Prior Funding

Glioblastoma is the most common type of brain tumor and is still incurable. The long-term goal of our study is to understand glioma pathogenesis at a molecular level in order to develop effective therapies.

Scientists examining human glioblastomas have found many mutations in a cell-surface receptor called epidermal growth factor receptor, or EGFR. These mutations cause EGFR to be much more highly activated than usual. As the name implies, EGFR has strong growth-promoting functions and has been associated with several cancers.

Unfortunately, however, drugs targeting EGFR have failed to provide survival benefits to glioblastoma patients. Our objective is to determine why these drugs are ineffective and develop strategies to overcome their limitations.

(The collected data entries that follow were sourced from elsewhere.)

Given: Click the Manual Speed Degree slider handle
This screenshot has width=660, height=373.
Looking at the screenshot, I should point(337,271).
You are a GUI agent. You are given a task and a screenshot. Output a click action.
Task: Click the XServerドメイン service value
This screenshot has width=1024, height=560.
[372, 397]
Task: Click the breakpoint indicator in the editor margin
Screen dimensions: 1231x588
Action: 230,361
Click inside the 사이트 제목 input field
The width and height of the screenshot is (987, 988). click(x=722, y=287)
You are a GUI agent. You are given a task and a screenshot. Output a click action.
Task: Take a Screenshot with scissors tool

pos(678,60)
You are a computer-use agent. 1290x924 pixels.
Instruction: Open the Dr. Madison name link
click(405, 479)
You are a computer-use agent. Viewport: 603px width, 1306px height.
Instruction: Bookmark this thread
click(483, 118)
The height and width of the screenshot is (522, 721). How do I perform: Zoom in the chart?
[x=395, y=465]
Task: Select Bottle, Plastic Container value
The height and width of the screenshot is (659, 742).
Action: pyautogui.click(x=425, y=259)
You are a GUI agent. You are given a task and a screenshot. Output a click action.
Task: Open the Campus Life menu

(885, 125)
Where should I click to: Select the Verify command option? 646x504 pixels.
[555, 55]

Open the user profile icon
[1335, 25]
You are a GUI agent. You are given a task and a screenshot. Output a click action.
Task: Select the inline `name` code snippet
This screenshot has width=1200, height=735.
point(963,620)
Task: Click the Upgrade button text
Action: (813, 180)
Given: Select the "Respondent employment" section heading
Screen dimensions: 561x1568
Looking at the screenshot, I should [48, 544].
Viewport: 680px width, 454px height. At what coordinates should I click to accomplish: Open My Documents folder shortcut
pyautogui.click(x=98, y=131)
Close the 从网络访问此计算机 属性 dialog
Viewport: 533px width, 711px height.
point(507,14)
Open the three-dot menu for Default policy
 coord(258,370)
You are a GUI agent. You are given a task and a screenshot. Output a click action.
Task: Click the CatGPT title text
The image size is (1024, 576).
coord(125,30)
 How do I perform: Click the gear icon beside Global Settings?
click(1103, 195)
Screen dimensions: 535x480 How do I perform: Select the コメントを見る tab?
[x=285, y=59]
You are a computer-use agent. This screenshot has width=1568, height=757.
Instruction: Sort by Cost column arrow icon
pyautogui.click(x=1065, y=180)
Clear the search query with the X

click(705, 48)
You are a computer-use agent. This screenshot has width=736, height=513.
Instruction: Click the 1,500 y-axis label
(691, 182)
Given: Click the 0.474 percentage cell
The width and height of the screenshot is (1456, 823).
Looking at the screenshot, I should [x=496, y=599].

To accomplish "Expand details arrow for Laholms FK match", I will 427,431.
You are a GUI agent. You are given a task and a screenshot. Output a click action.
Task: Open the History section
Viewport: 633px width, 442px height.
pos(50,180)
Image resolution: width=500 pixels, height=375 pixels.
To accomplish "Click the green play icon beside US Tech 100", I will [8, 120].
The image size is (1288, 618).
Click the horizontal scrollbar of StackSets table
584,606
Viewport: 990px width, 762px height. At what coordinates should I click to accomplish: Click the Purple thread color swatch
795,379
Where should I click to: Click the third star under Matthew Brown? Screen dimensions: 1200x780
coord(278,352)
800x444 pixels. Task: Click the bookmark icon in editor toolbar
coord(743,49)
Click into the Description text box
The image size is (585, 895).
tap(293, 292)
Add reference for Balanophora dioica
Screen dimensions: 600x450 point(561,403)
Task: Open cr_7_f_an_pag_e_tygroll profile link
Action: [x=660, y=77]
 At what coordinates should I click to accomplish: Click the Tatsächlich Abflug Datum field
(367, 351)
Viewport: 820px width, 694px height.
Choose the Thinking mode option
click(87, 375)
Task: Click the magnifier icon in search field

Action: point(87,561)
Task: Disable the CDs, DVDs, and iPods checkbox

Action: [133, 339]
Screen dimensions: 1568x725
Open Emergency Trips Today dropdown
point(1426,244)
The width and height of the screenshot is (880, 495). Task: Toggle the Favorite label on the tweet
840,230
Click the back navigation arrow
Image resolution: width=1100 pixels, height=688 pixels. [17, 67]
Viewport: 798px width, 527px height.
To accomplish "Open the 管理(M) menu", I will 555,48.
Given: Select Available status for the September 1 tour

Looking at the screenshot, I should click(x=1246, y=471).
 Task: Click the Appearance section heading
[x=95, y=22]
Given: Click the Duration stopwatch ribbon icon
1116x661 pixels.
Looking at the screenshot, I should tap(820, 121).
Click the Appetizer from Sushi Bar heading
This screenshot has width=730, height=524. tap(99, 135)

We have begun investigating this issue using human and mouse glioma cells that we know are dependent on EGFR signaling. When we reduced EGFR expression in the cells, they underwent a change in cell type, specifically a mesenchymal subtype transition. Mesenchymal cells are relatively undifferentiated and can develop into a broad range of cell types. In our EGFR-inhibited cells, we also noticed an increase in the expression of a transcription factor called SLUG, which is known to promote a mesenchymal phenotype in developing embryos. When we tried forcing SLUG expression in primary glioma cells, we indeed observed our cells transitioning to a mesenchymal state, resembling tumors in relapsing patients.

Based on these findings, we hypothesize that the source of anti-EGFR therapy resistance is the transition of glioma cells to a mesenchymal state wherein they no longer depend on EGFR signaling. Therefore, therapies should be developed that target both EGFR signaling and the subsequent emergence of mesenchymal cancerous tissue.